**Dataset excerpts**:
★ ★ ★

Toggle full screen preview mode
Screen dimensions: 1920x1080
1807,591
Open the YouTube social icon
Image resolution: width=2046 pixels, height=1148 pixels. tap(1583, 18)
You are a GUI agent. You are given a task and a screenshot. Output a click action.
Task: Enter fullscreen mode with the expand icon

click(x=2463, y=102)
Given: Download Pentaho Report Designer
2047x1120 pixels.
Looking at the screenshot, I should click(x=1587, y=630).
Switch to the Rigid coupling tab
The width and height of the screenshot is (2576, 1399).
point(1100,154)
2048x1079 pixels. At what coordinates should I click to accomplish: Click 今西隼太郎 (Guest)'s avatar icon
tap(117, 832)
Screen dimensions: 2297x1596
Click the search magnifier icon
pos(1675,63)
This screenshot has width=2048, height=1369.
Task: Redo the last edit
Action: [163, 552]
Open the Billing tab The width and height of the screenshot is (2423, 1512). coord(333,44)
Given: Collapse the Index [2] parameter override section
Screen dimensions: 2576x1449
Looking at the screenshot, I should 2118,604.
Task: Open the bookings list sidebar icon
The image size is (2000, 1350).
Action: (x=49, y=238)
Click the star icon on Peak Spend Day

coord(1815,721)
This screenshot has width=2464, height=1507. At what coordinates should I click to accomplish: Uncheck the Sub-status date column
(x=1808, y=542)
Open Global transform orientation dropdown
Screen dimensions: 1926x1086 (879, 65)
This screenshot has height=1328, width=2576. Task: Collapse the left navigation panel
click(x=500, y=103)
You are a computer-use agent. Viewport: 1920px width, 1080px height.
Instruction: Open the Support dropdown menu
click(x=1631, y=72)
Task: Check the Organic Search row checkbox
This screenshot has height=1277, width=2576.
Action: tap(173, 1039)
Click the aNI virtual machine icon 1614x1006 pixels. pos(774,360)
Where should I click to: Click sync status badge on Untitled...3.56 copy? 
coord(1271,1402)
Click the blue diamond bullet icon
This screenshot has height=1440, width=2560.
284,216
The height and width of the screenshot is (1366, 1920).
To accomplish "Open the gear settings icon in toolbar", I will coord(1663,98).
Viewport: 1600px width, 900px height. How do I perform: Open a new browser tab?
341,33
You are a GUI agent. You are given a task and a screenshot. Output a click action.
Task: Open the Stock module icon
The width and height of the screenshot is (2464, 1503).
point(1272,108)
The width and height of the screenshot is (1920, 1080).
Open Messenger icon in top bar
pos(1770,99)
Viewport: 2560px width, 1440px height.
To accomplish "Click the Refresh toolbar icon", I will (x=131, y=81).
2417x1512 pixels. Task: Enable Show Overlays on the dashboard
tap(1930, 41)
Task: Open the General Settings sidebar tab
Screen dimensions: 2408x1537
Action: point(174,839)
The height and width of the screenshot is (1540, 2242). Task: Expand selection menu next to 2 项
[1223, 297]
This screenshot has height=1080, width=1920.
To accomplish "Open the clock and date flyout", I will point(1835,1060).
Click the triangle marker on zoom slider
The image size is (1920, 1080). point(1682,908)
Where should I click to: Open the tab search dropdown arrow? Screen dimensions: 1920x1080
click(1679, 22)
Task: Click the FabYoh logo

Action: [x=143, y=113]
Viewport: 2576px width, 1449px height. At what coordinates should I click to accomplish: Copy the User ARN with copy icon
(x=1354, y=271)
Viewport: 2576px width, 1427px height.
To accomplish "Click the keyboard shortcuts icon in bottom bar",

★ ★ ★

**Exercise objective**: Exactly as written, copy the lines from the one containing "Viewport: 2576px width, 1449px" to the end of the entries, both ends included.

**Output of the task**:
Viewport: 2576px width, 1449px height. At what coordinates should I click to accomplish: Copy the User ARN with copy icon
(x=1354, y=271)
Viewport: 2576px width, 1427px height.
To accomplish "Click the keyboard shortcuts icon in bottom bar",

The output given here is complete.